Items from a data source:

* * *

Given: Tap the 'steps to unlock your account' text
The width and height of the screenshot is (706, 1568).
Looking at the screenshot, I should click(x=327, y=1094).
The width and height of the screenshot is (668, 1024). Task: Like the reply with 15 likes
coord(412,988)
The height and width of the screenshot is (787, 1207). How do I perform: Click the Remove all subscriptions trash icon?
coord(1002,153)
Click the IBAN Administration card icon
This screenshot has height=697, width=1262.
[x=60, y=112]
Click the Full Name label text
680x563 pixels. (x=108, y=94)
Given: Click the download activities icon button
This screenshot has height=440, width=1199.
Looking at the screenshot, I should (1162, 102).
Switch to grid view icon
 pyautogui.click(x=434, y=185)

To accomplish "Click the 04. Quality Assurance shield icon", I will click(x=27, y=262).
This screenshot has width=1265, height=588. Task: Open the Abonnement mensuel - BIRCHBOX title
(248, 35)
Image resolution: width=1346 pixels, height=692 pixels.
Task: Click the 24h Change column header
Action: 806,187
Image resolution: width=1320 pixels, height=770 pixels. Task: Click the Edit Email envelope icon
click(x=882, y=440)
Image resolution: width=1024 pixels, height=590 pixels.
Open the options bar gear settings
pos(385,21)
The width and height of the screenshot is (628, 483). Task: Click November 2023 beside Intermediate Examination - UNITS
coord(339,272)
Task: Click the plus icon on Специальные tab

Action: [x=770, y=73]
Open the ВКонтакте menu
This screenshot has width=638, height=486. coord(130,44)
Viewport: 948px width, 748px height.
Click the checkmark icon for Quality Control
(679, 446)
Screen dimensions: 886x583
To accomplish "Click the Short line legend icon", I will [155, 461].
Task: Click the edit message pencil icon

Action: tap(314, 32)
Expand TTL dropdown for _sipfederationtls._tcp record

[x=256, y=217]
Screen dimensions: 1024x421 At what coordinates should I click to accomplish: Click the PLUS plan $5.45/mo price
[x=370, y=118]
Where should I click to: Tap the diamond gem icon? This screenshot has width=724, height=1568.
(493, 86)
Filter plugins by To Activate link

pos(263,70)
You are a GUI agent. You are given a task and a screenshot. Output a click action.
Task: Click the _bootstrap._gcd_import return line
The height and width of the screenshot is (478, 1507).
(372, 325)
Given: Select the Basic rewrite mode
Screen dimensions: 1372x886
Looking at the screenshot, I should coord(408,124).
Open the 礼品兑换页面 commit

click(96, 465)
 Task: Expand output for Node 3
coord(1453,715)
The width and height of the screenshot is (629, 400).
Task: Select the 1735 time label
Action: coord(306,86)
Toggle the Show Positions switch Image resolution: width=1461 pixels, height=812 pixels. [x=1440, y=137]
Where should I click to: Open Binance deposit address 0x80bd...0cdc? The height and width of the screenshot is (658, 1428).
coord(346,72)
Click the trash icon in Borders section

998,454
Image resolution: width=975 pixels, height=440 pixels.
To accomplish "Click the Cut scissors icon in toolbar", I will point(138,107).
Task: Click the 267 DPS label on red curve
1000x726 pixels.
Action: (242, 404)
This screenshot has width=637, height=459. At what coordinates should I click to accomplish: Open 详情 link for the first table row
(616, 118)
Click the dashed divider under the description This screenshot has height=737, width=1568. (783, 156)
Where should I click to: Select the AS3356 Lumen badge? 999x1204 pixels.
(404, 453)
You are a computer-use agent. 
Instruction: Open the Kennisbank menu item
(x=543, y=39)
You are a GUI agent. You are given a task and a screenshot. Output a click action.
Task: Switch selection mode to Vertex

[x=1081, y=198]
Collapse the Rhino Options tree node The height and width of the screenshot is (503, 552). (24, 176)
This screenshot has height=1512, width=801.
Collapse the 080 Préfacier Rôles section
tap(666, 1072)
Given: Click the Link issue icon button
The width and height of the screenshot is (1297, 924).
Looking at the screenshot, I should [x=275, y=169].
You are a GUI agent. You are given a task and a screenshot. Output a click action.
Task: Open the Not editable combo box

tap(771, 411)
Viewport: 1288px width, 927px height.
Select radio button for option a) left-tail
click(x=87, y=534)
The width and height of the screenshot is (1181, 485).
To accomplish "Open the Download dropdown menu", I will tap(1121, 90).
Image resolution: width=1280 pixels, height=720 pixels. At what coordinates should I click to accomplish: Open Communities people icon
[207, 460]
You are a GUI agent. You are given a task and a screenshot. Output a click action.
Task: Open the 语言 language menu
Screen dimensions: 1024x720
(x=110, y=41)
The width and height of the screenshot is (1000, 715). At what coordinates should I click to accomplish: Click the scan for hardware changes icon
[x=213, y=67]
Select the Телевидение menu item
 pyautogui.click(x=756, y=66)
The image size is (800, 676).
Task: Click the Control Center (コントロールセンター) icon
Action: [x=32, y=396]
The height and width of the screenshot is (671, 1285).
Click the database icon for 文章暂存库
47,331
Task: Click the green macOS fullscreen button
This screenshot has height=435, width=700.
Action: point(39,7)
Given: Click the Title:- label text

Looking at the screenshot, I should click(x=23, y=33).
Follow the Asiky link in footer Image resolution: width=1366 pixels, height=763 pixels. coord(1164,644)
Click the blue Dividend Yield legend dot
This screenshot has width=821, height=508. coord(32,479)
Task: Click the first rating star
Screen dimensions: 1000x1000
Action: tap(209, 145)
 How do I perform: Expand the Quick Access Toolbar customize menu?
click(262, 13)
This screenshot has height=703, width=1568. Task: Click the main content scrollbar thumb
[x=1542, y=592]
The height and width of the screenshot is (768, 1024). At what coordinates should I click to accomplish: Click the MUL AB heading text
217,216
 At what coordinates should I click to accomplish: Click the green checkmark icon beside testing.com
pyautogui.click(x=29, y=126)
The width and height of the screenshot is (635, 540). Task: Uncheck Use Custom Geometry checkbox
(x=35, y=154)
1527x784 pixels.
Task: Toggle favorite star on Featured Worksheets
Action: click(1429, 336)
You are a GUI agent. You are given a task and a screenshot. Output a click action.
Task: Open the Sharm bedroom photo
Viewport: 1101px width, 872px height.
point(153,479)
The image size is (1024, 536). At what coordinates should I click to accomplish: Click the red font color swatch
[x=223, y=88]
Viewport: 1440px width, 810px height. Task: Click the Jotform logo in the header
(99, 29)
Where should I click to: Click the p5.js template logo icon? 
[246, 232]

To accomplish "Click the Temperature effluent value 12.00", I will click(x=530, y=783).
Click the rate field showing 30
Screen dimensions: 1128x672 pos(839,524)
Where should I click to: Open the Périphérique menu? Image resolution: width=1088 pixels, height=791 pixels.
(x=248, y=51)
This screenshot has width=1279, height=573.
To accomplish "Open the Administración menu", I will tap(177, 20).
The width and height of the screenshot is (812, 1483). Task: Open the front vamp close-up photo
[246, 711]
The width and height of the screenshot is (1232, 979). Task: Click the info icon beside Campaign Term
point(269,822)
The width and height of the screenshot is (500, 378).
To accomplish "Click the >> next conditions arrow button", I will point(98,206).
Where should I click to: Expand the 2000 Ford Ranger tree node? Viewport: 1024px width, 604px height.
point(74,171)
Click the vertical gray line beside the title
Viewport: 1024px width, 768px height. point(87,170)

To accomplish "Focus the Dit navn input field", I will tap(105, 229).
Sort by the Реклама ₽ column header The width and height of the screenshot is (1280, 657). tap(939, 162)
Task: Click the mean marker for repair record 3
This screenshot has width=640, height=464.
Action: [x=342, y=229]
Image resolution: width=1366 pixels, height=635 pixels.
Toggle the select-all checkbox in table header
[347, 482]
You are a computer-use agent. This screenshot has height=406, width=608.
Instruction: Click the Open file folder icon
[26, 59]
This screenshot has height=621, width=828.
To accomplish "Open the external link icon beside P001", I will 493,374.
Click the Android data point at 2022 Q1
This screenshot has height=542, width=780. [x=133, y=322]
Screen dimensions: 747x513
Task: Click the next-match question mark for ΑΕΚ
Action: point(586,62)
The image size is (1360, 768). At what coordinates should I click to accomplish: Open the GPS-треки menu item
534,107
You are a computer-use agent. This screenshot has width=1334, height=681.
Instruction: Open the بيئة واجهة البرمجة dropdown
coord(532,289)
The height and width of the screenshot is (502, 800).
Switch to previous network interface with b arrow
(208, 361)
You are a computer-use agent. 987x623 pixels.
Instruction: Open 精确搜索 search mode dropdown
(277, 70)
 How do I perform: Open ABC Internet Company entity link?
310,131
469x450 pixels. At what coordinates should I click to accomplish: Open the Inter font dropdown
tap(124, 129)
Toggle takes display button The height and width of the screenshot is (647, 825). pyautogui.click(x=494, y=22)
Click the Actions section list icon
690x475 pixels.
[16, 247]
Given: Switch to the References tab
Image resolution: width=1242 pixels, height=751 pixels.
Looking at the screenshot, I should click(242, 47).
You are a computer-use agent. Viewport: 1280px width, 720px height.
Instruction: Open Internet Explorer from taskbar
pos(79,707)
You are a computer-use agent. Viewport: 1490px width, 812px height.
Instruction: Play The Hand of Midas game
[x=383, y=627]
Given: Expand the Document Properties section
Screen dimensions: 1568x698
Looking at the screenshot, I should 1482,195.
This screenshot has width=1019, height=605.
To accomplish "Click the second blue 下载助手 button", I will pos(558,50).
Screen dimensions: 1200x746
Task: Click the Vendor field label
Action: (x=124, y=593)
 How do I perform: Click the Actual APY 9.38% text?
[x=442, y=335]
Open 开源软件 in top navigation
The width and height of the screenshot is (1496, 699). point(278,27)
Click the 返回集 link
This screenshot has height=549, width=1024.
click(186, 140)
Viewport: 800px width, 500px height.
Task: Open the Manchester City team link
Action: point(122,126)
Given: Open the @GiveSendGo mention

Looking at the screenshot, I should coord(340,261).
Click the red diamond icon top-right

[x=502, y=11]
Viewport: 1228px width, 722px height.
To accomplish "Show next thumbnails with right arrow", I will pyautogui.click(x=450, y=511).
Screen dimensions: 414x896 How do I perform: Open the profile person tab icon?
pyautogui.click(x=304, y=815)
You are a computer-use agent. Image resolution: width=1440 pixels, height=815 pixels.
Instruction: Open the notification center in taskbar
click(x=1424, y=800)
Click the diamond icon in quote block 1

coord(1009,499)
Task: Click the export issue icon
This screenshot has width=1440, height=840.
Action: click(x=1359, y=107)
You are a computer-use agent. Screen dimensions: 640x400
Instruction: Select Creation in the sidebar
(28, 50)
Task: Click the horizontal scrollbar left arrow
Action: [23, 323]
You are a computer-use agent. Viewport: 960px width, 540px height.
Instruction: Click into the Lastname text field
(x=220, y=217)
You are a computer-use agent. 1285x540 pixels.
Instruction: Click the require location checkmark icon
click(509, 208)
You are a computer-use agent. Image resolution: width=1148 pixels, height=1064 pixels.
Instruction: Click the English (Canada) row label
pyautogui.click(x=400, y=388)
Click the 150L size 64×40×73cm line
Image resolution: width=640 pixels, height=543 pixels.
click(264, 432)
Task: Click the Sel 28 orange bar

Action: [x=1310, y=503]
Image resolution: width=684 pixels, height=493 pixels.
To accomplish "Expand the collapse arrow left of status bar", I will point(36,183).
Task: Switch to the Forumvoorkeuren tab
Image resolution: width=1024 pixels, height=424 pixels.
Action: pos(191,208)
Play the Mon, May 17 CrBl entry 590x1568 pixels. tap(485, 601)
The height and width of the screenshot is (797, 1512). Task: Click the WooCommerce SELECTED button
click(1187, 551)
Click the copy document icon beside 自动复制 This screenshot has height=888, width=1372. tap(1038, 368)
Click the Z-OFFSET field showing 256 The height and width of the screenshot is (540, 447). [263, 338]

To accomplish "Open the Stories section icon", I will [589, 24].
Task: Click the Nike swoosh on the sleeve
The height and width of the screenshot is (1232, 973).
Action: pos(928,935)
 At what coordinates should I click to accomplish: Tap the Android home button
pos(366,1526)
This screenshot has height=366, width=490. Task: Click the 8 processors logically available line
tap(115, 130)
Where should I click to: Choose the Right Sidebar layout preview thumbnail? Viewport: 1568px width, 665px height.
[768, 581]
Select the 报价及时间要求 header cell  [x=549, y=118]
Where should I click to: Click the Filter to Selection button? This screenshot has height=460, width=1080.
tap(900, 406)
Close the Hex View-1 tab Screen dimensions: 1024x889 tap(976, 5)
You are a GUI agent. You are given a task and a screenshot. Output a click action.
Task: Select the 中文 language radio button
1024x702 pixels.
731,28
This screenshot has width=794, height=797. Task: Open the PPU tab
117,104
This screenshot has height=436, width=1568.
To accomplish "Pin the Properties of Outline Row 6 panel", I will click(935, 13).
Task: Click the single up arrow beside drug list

* * *

Task statement:
Look for the string "list" in the entries above. Copy every line that has it.

Expected output:
Click the Actions section list icon
Task: Click the single up arrow beside drug list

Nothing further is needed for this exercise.